— Stated task —
Rewrite the material below with "Viewport" swapped for "Display area" and everything else kept the same. Leave the pictures out.
>> start Dataset extract
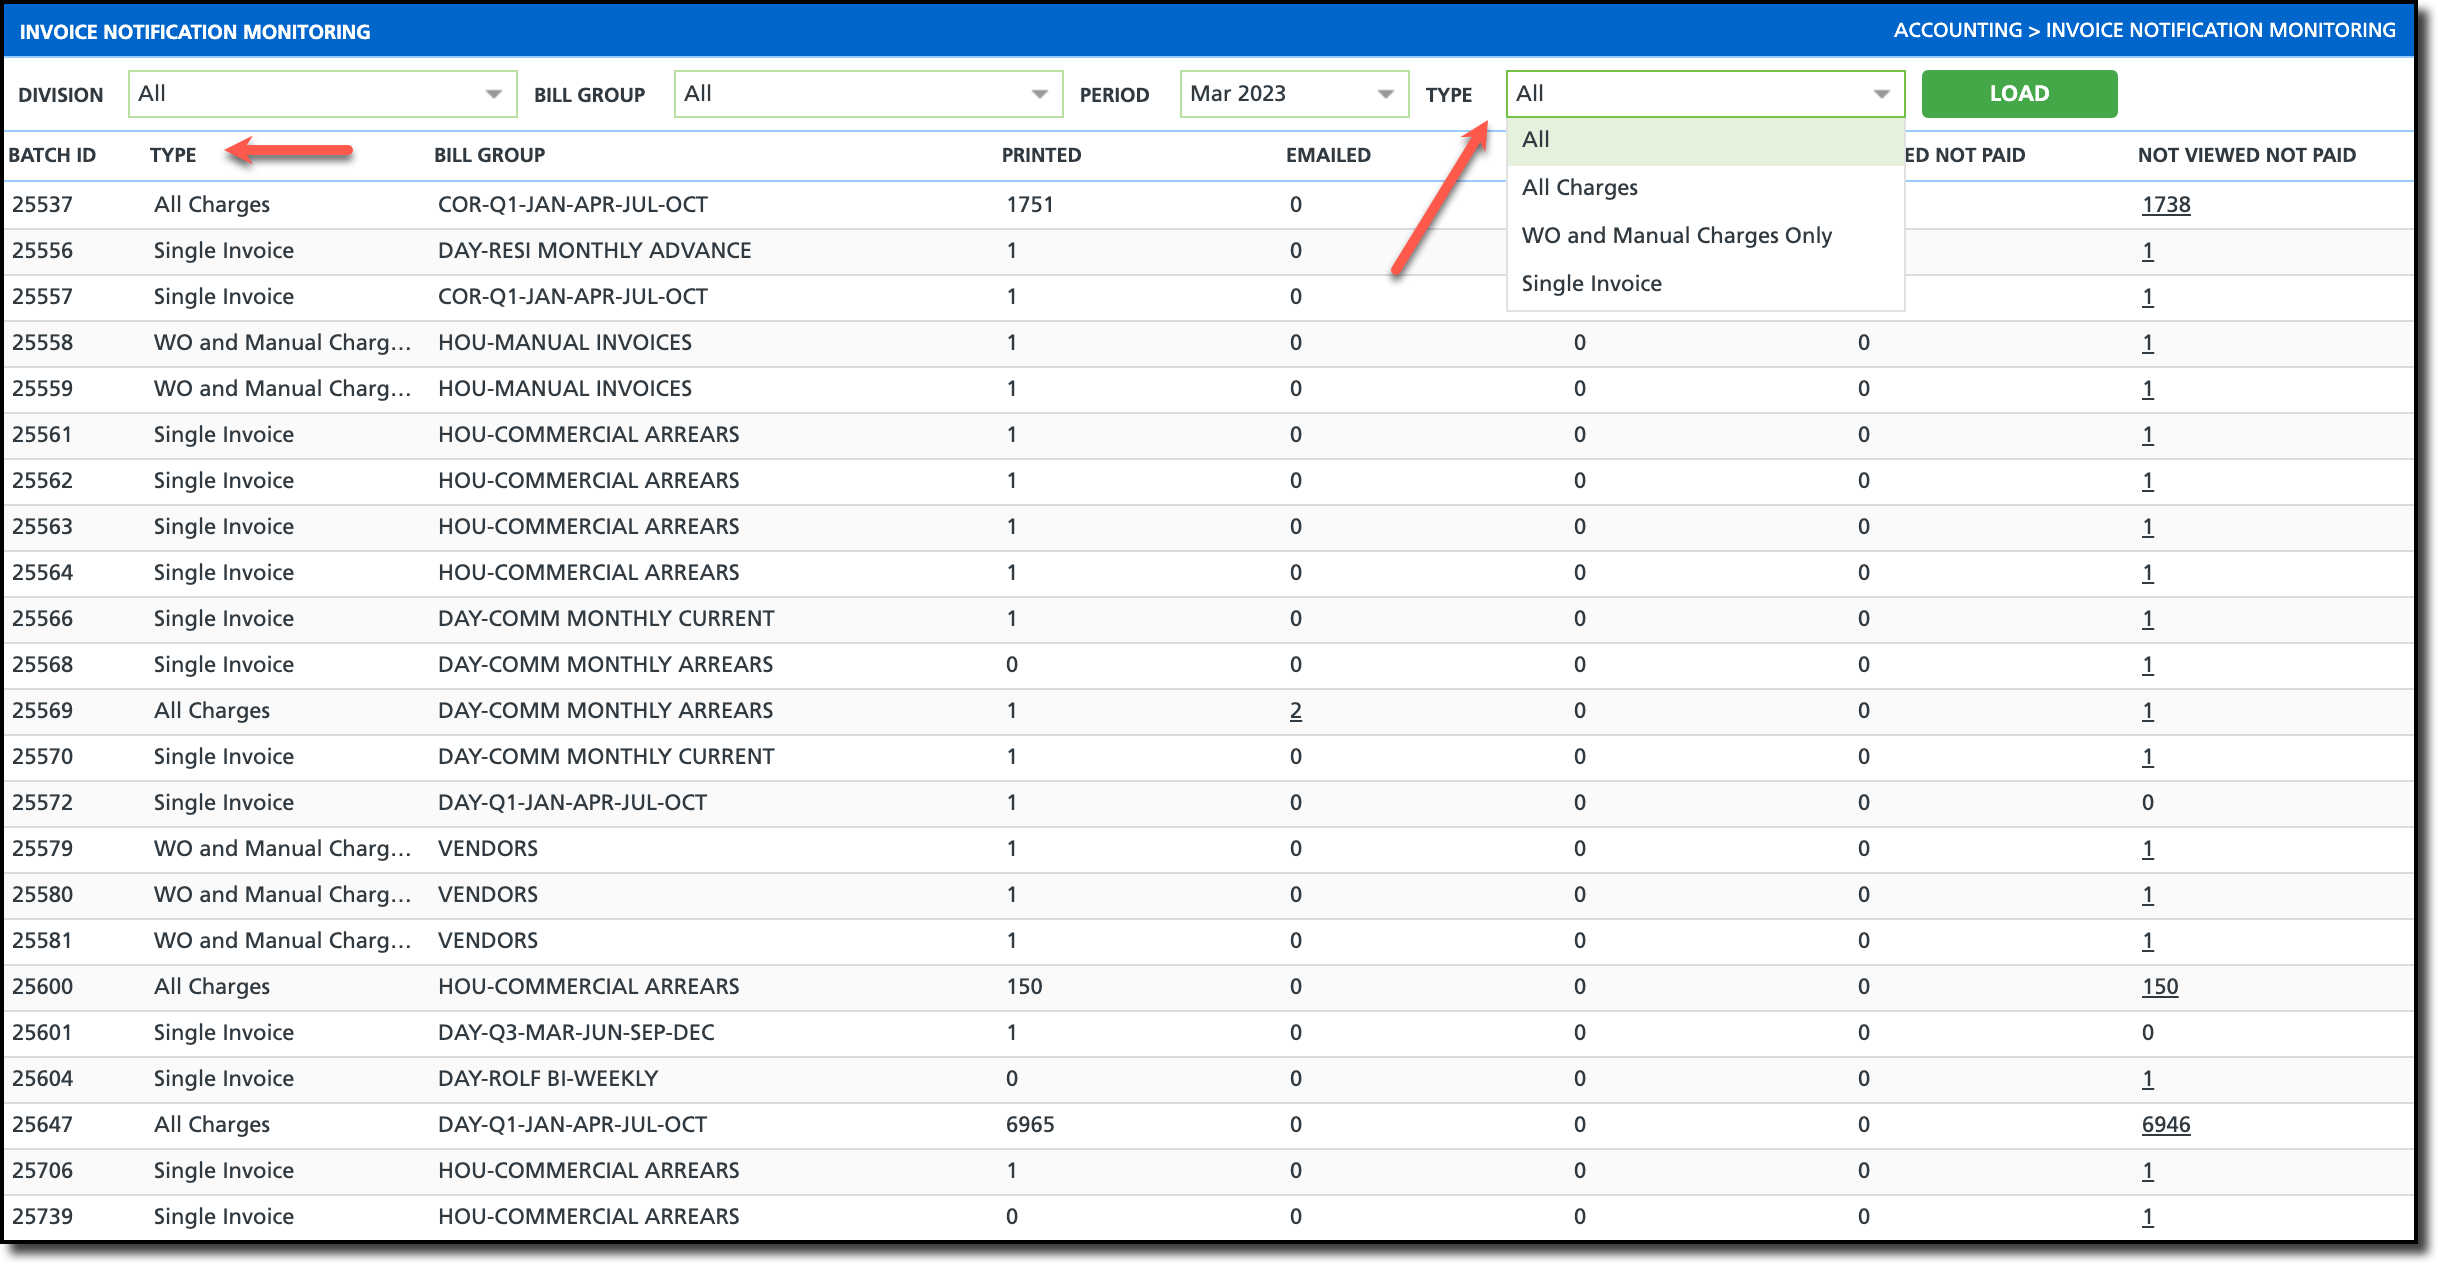Click the PRINTED column header
Screen dimensions: 2438x1264
(1041, 155)
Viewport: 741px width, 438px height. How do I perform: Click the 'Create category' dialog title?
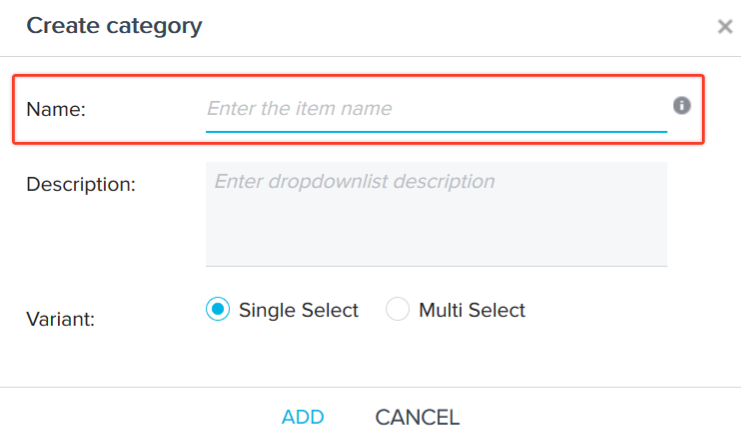click(x=114, y=26)
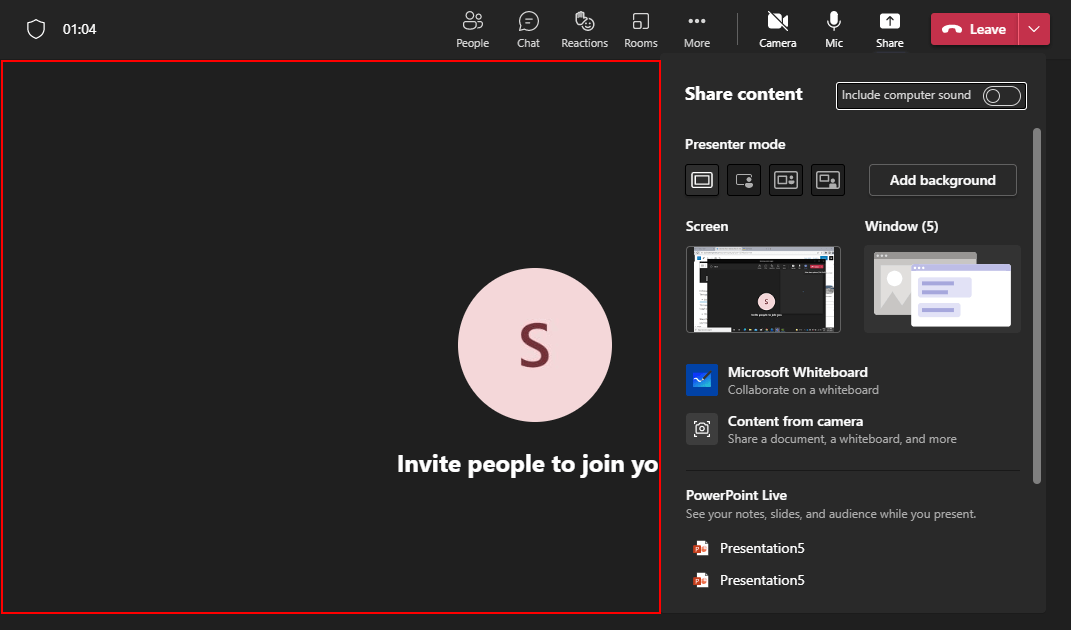Enable Include computer sound
Screen dimensions: 1071x630
click(999, 96)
>> end Dataset extract
— Response to the exercise —
Click the PRINTED column header
Screen dimensions: 2438x1264
(1041, 155)
Display area: 741px width, 438px height. How do I perform: Click the 'Create category' dialog title?
click(x=114, y=26)
Enable Include computer sound
Screen dimensions: 1071x630
click(999, 96)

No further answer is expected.